[Start of Attachment]

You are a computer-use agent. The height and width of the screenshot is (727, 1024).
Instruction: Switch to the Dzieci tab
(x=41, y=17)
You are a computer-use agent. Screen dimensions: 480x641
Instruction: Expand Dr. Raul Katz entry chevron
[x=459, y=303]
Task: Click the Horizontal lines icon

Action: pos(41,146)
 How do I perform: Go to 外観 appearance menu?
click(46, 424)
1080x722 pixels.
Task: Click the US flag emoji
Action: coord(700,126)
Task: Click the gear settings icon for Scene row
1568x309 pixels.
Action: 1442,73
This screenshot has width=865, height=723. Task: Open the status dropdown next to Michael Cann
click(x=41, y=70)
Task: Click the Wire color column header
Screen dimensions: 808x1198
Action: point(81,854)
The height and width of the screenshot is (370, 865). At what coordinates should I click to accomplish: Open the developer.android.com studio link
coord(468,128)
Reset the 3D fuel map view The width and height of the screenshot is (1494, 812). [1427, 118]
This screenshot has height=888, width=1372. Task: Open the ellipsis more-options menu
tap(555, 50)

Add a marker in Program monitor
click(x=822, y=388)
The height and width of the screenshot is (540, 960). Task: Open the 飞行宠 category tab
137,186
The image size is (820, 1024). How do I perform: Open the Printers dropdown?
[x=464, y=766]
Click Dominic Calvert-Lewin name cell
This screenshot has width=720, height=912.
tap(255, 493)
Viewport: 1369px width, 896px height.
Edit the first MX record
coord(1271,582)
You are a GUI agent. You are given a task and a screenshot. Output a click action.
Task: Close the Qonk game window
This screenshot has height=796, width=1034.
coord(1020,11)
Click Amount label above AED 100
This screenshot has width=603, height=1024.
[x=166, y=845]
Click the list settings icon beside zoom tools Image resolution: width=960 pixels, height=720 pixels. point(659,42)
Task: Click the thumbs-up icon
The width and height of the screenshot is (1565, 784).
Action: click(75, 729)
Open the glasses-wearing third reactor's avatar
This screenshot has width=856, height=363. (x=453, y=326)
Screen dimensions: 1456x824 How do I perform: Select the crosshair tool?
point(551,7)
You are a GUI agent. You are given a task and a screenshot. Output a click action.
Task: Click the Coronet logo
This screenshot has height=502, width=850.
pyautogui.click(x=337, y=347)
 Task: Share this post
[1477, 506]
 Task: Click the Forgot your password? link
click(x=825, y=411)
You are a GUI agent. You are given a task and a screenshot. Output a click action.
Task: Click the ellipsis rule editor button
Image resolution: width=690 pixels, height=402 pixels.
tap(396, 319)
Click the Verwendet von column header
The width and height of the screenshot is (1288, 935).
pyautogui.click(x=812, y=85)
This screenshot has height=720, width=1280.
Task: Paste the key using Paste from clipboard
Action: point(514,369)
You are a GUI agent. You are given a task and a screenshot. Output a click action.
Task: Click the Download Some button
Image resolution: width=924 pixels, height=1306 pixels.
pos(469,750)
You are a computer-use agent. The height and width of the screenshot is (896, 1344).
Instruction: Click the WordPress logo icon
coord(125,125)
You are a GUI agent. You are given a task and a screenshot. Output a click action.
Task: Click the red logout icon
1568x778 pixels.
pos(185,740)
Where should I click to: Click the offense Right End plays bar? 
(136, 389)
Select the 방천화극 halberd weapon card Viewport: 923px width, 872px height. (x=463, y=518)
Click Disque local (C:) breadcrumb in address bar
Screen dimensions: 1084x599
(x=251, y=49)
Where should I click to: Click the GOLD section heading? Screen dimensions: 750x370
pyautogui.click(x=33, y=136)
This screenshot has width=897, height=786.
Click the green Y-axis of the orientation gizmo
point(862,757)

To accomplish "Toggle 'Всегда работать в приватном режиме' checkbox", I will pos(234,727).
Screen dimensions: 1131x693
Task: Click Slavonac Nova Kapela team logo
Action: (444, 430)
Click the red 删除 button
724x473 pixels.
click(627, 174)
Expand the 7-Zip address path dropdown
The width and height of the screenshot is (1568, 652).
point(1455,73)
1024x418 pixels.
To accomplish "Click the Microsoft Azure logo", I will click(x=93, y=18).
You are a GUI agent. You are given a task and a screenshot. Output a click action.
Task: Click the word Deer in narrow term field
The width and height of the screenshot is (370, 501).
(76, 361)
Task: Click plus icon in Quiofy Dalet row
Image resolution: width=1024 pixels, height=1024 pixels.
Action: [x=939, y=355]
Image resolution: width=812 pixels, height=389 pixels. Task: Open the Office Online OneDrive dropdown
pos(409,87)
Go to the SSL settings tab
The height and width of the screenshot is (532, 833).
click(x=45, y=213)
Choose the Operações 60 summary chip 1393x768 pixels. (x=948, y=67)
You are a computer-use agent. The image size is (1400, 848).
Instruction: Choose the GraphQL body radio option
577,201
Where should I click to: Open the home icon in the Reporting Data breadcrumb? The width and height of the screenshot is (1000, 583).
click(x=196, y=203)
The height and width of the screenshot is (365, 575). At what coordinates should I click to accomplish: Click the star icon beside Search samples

[End of Attachment]

**PROBLEM TO WORK ON**
In the entries above, find each line containing the string "button" and copy it.

**ANSWER FOR THIS EXERCISE**
Task: Click the ellipsis rule editor button
Task: Click the Download Some button
Click the red 删除 button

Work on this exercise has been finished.